**WHAT YOU WILL DO:** Among the entries below, please repeat exactly and only the lines from the line containing "FiiLiT (33, 2115)" to the line containing "Bomoï (34, 1946)", both lines included.

--- EXERCISE MATERIAL Enclosed Below ---

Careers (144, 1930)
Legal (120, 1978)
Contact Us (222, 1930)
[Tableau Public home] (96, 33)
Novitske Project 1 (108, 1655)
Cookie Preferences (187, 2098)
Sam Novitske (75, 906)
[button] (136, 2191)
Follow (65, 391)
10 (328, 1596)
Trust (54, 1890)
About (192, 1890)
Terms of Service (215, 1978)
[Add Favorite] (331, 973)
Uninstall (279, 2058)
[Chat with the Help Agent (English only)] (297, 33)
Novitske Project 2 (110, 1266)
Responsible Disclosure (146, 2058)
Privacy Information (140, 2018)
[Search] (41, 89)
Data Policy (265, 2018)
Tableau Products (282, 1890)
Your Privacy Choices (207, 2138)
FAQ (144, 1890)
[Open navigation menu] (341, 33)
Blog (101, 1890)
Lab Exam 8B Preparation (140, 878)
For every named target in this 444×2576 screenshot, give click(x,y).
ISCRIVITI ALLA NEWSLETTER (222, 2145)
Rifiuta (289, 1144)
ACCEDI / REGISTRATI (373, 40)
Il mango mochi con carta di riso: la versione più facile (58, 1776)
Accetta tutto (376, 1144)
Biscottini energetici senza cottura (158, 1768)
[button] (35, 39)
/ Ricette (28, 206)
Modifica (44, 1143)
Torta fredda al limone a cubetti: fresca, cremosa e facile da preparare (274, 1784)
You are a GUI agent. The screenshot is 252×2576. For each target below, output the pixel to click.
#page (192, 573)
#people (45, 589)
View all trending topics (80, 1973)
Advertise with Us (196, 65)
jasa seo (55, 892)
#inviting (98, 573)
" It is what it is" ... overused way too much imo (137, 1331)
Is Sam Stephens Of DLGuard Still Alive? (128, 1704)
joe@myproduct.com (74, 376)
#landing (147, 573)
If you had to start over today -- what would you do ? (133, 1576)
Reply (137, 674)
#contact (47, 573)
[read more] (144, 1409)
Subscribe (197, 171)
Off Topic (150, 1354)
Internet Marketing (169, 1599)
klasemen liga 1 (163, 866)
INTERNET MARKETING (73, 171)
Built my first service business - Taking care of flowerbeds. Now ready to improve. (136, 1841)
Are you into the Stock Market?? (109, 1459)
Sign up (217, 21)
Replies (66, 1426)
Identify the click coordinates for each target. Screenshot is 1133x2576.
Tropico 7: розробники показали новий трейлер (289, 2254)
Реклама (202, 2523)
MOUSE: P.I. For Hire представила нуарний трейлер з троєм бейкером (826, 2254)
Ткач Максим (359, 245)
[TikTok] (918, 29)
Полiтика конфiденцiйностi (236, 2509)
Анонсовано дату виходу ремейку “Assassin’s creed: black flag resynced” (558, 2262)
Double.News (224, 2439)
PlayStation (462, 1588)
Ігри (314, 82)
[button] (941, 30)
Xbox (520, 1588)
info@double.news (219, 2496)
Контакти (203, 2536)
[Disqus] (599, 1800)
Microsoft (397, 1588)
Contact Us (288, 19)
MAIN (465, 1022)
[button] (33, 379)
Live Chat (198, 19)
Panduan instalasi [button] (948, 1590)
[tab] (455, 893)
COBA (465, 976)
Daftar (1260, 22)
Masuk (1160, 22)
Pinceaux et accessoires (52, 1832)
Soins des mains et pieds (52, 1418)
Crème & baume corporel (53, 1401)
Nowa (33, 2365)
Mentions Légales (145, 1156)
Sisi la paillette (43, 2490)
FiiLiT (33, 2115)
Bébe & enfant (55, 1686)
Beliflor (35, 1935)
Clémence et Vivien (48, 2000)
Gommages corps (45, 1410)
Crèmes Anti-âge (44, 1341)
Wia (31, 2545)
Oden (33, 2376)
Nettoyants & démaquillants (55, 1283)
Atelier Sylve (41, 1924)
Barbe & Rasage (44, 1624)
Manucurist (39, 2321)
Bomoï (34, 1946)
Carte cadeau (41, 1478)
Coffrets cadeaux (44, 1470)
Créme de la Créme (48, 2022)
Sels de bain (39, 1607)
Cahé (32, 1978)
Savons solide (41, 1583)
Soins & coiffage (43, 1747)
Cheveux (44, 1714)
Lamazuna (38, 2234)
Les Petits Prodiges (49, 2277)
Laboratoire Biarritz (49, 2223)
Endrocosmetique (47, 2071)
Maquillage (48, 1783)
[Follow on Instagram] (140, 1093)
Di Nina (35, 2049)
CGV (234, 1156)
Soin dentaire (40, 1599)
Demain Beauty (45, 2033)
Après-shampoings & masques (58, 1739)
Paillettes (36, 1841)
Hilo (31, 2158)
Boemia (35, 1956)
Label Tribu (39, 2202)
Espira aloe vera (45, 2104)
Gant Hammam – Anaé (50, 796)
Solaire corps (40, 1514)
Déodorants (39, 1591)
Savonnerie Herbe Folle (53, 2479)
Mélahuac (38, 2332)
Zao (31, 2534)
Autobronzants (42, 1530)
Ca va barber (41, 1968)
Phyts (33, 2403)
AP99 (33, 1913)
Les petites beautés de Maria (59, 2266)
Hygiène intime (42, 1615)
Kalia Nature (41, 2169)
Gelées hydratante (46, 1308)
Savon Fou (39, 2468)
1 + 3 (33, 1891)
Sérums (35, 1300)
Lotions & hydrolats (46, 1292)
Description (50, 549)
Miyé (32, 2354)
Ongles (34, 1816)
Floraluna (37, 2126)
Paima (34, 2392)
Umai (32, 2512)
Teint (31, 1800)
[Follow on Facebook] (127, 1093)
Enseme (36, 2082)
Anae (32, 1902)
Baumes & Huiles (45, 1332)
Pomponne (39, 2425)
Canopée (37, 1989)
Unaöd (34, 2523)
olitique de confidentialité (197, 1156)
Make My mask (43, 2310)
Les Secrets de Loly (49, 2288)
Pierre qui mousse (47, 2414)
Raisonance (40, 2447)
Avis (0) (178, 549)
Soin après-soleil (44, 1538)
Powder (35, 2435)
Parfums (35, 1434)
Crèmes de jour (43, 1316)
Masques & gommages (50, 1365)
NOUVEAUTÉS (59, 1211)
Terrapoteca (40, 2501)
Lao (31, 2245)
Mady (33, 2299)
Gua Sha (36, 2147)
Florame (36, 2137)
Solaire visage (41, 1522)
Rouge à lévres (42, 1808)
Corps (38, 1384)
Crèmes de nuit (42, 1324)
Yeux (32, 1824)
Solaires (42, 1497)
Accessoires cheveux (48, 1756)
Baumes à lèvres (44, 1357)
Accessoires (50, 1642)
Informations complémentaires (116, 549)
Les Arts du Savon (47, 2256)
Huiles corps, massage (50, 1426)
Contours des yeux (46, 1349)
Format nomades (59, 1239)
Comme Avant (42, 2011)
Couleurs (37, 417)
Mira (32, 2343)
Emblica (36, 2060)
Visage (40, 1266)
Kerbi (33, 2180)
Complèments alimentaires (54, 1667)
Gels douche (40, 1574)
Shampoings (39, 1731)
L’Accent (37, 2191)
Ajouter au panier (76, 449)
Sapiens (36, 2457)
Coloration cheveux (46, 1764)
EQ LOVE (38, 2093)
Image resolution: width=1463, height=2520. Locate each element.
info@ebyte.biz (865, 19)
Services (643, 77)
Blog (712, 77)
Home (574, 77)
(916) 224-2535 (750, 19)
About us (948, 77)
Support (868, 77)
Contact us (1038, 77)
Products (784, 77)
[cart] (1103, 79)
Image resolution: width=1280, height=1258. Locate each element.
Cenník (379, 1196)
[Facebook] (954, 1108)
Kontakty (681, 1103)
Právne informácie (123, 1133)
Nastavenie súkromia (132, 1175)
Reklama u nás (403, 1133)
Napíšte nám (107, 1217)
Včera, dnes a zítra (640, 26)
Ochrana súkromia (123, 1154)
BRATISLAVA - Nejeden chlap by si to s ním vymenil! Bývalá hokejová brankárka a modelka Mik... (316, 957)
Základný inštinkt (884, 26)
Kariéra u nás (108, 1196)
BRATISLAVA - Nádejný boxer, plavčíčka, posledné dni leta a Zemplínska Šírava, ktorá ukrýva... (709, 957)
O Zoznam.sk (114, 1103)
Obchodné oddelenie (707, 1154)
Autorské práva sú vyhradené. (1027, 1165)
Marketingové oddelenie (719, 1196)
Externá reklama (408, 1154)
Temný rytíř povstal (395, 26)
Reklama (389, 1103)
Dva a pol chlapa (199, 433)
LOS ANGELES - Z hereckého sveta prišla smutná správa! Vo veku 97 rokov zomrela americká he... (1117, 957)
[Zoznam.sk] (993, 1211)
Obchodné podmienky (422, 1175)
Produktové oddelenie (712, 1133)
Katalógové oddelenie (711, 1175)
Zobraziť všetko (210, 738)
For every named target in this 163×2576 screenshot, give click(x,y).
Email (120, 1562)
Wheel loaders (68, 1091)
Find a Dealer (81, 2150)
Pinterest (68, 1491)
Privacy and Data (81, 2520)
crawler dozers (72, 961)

--- End of Enclosed EXERCISE MATERIAL ---

**SOLUTION FOR THIS TASK:**
FiiLiT (33, 2115)
Bébe & enfant (55, 1686)
Beliflor (35, 1935)
Clémence et Vivien (48, 2000)
Gommages corps (45, 1410)
Crèmes Anti-âge (44, 1341)
Wia (31, 2545)
Oden (33, 2376)
Nettoyants & démaquillants (55, 1283)
Atelier Sylve (41, 1924)
Barbe & Rasage (44, 1624)
Manucurist (39, 2321)
Bomoï (34, 1946)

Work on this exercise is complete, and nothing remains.